Pour expliquer la détresse psychologique, on parle beaucoup de performance au travail, d’un monde dominé par l’image et de l’emprise des médias sociaux – entre autres phénomènes –, en oubliant l’impact désastreux du wokisme sur la population. Son influence affecte particulièrement les jeunes, malgré eux toujours aux premières lignes des changements de paradigme, comme on l’a bien vu durant la pandémie.
La psychologie woke
Il faut bien comprendre que le wokisme n’est pas seulement la défense de la diversité culturelle et sexuelle – de même qu’une certaine conscience écologique –, mais aussi, voire surtout une posture psychologique. Cet élément est très important.
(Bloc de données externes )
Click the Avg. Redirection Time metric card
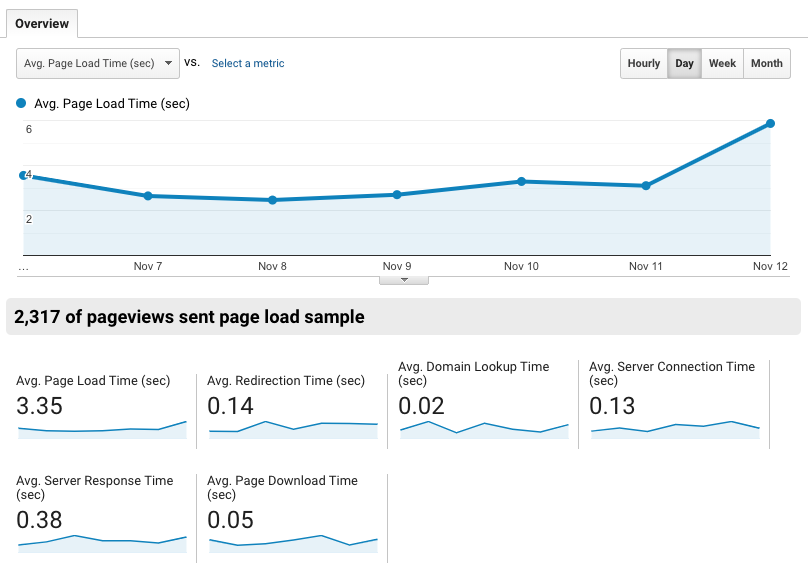Screen dimensions: 808x576 [292, 405]
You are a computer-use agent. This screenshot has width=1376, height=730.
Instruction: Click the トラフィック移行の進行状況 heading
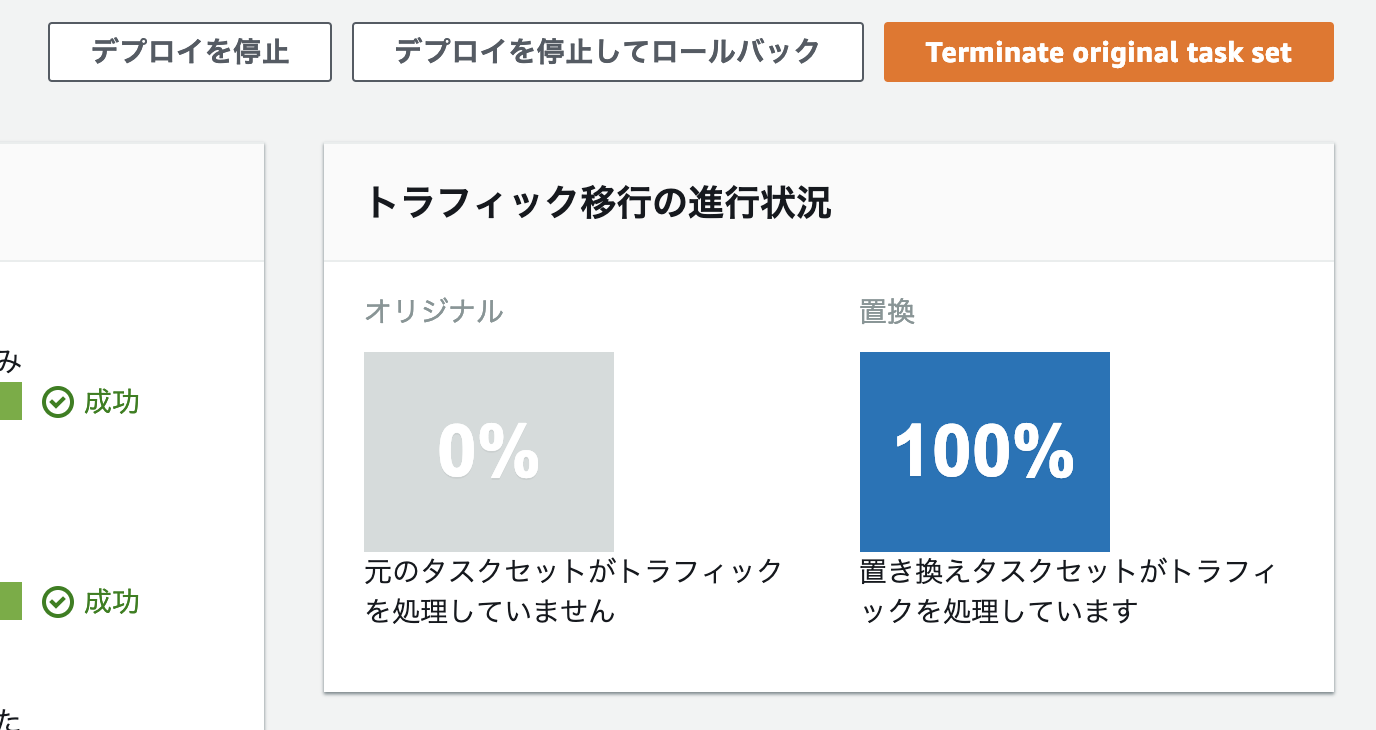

Le wokisme ne regroupe pas seulement toutes les causes de la nouvelle «gauche» en opposant de manière manichéenne différents groupes (blancs contre racisés, hommes contre femmes, etc.), c’est une idéologie d’enfants gâtés, la moindre norme imposée à leur personne fragile devenant une «micro-agression».
«Je souffre donc je suis»
Le wokisme est peut-être moins politique que psychologique. Le wokisme est cette idéologie qui permet à des Catherine Dorion de présenter leur situation de citoyenne privilégiée comme un supplice, c’est cet imaginaire paranoïaque qui fait croire à ses adeptes qu’ils souffrent plus que le Christ sur la croix.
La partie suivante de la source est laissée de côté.